Straight from the Specialists
Can someone force an insurance product on you?
(The views expressed in this column are the author’s own and do not represent those of Reuters)
Often, you may think you are getting a great deal on an insurance product. Chances are you might not have given this much thought.
Here are some instances where insurance products are bundled and sold to you — some you may like for the sake of convenience and some which you take to avoid further hassles. This practice is called bundling of products.
You see some advertisement which promises ‘free insurance’ for your car or ‘insurance for just 1 rupee’ when you buy a car from a dealer. The truth is that neither is the car insurance free nor is it available for a rupee. The dealer gets a healthy commission from the insurance company for the car insurance sold to you and offsets it against a discount on the price of the car which you could have bargained for anyway. Chances are you will get a better deal on the insurance if you do some comparison in the market.
You have applied for a loan — personal, education, home, etc. You have gone through the paperwork and the numerous rounds of verification at home and in the office. And finally, the loan is getting approved. That’s when some insurance product is pitched to you for your own good — “Sir, it’s for your own good” — Well, it’s partially correct. But at that moment, you really don’t have much of a choice. You risk not getting the loan if you don’t take it, especially if the person across the table negotiating with you is incentivised for that insurance sale. The insurance is not compulsory and the loan should anyway be disbursed to you though.
Another ad which is pretty vocal — “Free insurance with your mutual funds”. Same story again. That’s not the prime reason to buy mutual funds. There are more scenarios in which insurance plans are bundled and sold and where the customer really doesn’t have much of a choice. When buying a car, you are completely focussed on that beauty which you want to drive rather than haggle and analyse some discount which the salesman is offering.
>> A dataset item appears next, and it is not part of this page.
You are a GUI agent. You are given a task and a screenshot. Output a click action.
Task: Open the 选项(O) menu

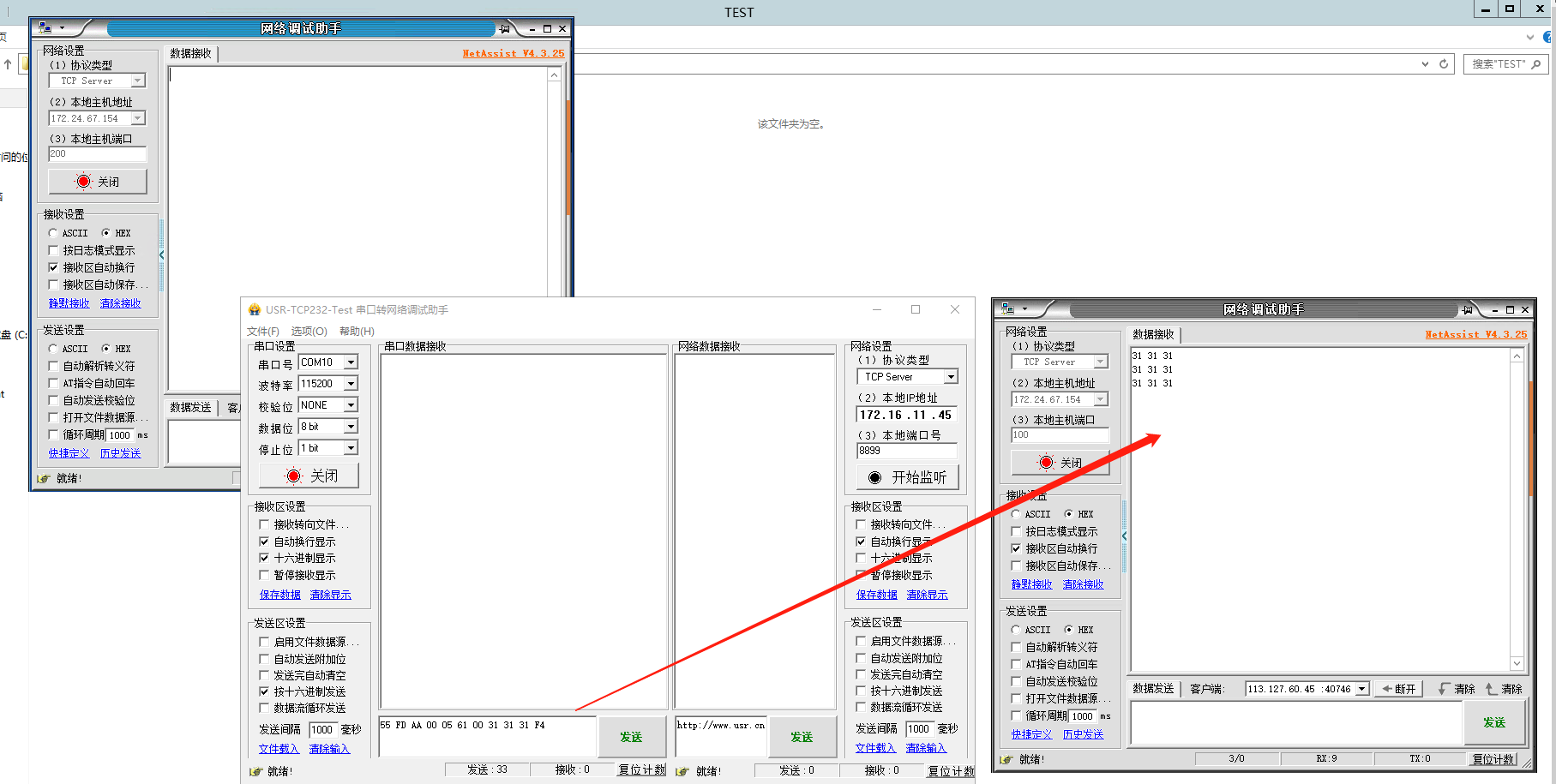(309, 332)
To be fair, there are some merits in all three scenarios — sometimes it’s convenience and sometimes it might actually work in your favour if something happens to you. Some questions which need answers — Should the intermediary be in a position to unfairly influence you into buying an insurance plan? Should they be masquerading an insurance product as a discount when it’s not? Well, these practices have been there for a long period of time, but the insurance regulator has flagged it. So let’s see if you would still be taken for a ride.